1. CHARLIE AND THE CHOCOLATE FACTORY BY ROALD DAHL
Perhaps the most well-known Roald Dahl book, Charlie was inspired by Dahl's experience serving as a taste-tester for Cadbury as a schoolboy and hearing about the actual spies that the candy company employed to steal thier competitors' secrets. Even though Dahl wrote the screenplay to the movie, the changes the director made reportedly “infuriated” him — he thought the movie put too much emphasis on Willy Wonka and not enough on Charlie. But real Roald Dahl fans know it’s all about Charlie and the Great Glass Elevator.
2. CHITTY CHITTY BANG BANG BY IAN FLEMING
Ian Fleming is best known for his 11 James Bond novels, but he also wrote one children’s book while recovering from a heart attack (and he unfortunately did not live to see it published). The Disney movie version, which is arguably the creepiest kid’s movie of all time, was very loosely based on the book—pretty much all they have in common is the flying car. And guess who wrote the screenplay? Roald Dahl. Guess he didn't mind changing the plot when it wasn't his book.
3. FLAT STANLEY BY JEFF BROWN
Besides instilling in me a crippling fear of being crushed by my bulletin board, this classic picture book has also inspired the award-winning Flat Stanley Project, which encourages kids to mail out their own Flat Stanley and write about his adventures in a faraway place. Mr. Obama himself is a fan, often sending replies to kids who mail their Stanleys to the White House.
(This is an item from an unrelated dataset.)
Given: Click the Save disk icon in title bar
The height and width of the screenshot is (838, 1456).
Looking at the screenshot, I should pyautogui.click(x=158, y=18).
Image: Flat Stanley Project
4. HARRIET THE SPY BY LOUISE FITZHUGH
In an essay for the New Yorker, Jezebel founder Anna Holmes compares Scout Finch to Harriet M. Welsch, calling them “two of the most important American examples of enlightened, audacious girlhood.” Holmes suspects that Fitzhugh was influenced by To Kill A Mockingbird, which was published just four years earlier. Harriet's spunk has gotten her a place in many banned book lists and a top spot in our definitive ranking of the 25 coolest heroines from children's literature.
5. THE GIVING TREE BY SHEL SILVERSTEIN
Well before he wrote his first collection of poems, Where the Sidewalk Ends, Shel Silverstein published a simple story of unconditional love. But some find The Giving Tree to be downright depressing, including one Mr. Ryan Gosling, who called the book “the worst” and “so f*cked up” in a 2010 interview with Vulture. Hey girl, I just want to read you my favorite contemporary feminist theory.